So I spent 2 1/2 months writing version 1 of an Android app. I wanted it to be a minimally viable product, as is the common parlance.

It was a minimally viable product. Actually, perhaps too minimal and perhaps not viable enough I worried. Its whole point was offering many wallpapers for Android devices, and I was worried that having only 335 wallpapers on launch was too minimal.

But that was a server-side content problem, and in the hours and days after the client launch, I added more and more wallpapers - a month later it now is 515 wallpapers, and I'm adding more every week.

So aside from the continual need to add new wallpapers, I wanted to work on features and such which I had pushed off to version 2.

At the top of the list was tabs.

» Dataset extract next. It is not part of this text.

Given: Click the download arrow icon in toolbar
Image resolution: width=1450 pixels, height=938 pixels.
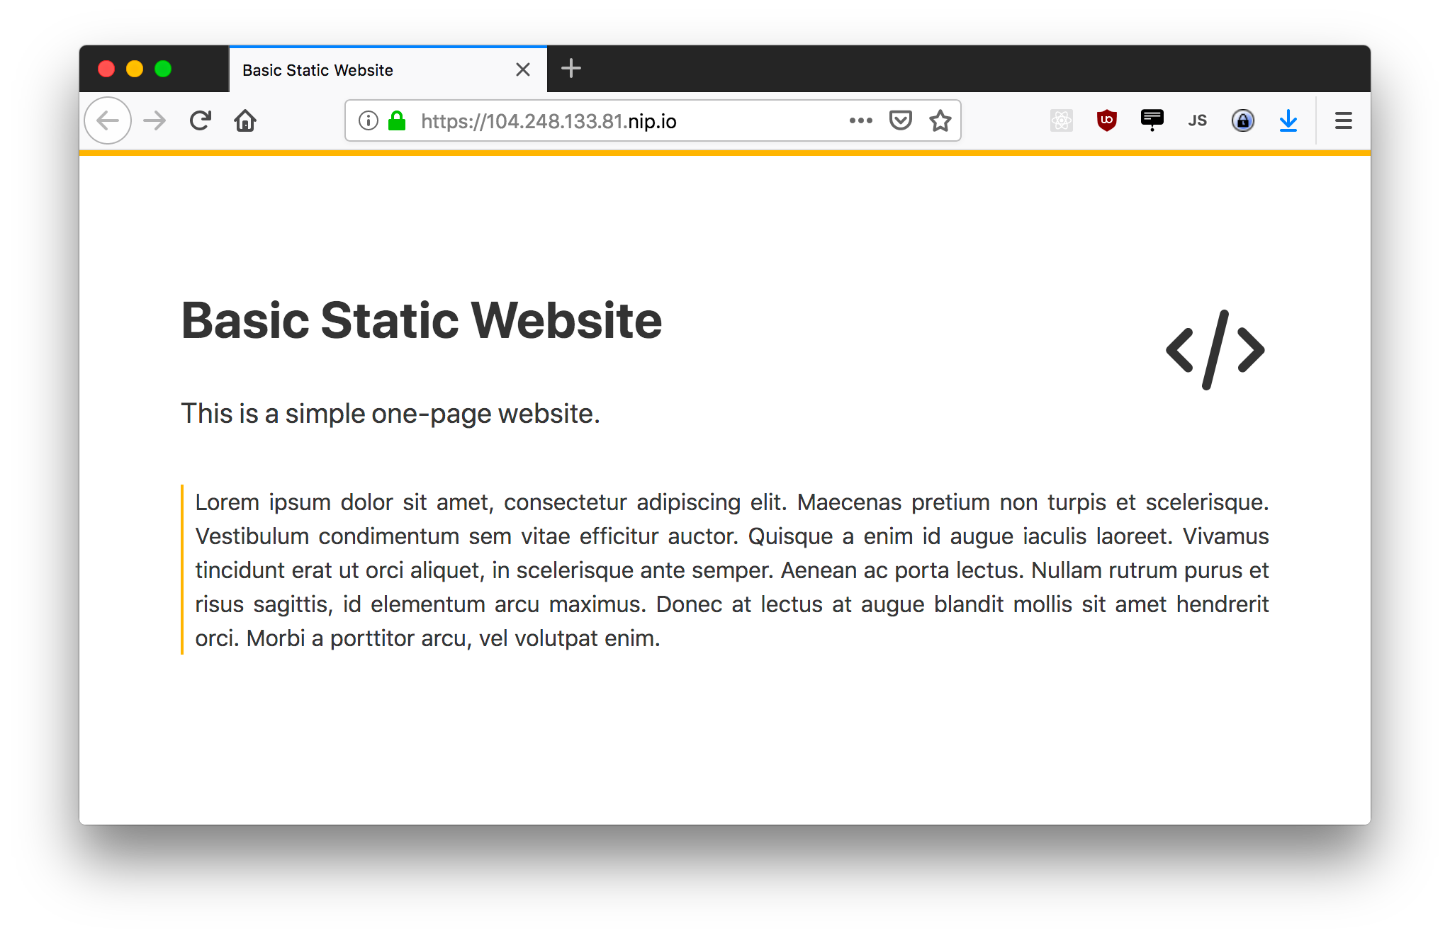Looking at the screenshot, I should click(x=1291, y=118).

I was using LocalActivityManager to do tabs, which was deprecated in July 2011. I was reusing my old code which I probably wrote back in June or July 2011. It still worked though. I attempted to do something more modern in the 2 1/2 month version 1 MVP development cycle, but it was such a hassle I punted it to version 2. As it had been deprecated a long time, and I wanted something that looked good and modern and worked well, doing tabs in a modern, correct manner was top of the list for version 2 features.

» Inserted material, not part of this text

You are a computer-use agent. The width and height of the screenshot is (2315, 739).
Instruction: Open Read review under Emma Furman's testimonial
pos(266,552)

I didn't expect it to take long - but it did. It took almost a month. Now, to be fair, I wasn't spending every day working exclusively on Android tabs. I was getting those 180 new wallpapers during this period. I was also doing things other than this project. Then the past few days I've been doing the other things on that list for version 2 - improving design, fixing bugs, adding features. But the bulk of the time was spent on tabs.

So if you go to the Android development training page for tabs it suggests putting a tab listener on the Action Bar, and then setting up ActionBar tabs. Unfortunately, these methods were deprecated in API 21. Unfortunately being the Android development tutorial was not updated, and is telling you to do things which are deprecated.

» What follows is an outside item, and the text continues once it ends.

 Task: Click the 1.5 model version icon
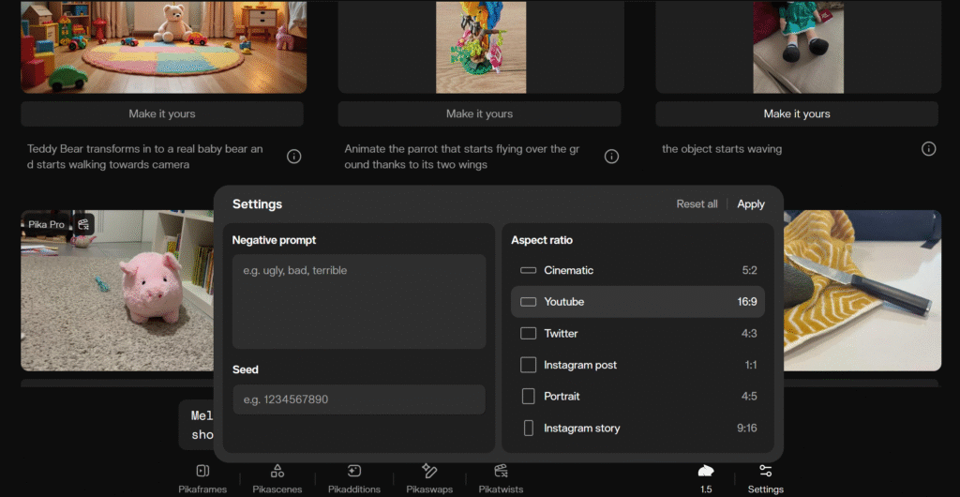[x=706, y=471]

Also - that tutorial suggests FragmentPagerAdapter or FragmentStatePagerAdapter. FragmentPagerAdapter and FragmentStatePagerAdapter generate arcane tags for Fragments. If I want to get the tag for a fragment (after the device rotates, say) because I want to execute a method in it - I need something better. So I am using Mark Murphy's CWAC-Pager.

I also skipped the tabs on the ActionBar. I did a TabLayout with a pager though. Which needs fragments. So I rewrote the LocalActivityManager tab Activities to Fragments.

Then I wanted things to remain the same after rotation and - that was a pain. I did saveInstances in the Activity and Fragments, and check for that when rotation is done. So now it works. If the tutorial said what to do that was not deprecated, or at least said "don't try this, it's deprecated", it would have saved me time. It's done know any how.

So then I went through the list of things to do after that. With tabs done, I changed tab design and colors. I changed screen background colors, button colors, text sizes and colors etc. I put pictures of wallpapers on the categories list.

Android automated testing and user reported ANRs had shown some problems in the detail page, so I fixed those. Both were due to behavior I had not anticipated on the UI - the ImageLoader instance being killed off after long disuse was one. People clicking a detail screen, backing out and clicking another one quickly was another. My broadcastreceiver would see the old message, poll the new JSON queue and empty it. So I changed it to peek for a good JSON for the current detail wallpaper and if it didn't see anything to ignore the old broadcast, and wait for a new broadcast.

So version 2 (technically version 5 - I did three minor updates after the version 1 release) works good. It looks good - like one of the real wallpaper apps. Still some more way to go, but it's better. I did an alpha, had the automated testing check it and someone else checked it and gave me advice (thanks!) Then I did a staged rollout to 20% of users. I'll rollout to 100% soon. Then I'll continue adding new wallpapers and start working on version 3.

Although version 3 needs things done, they're lower priority than the stuff that version 1 and 2 needed. I also will be downloading some wallpapers every day. Some future features need these new wallpapers, as a wallpaper search makes more sense the more wallpapers you have.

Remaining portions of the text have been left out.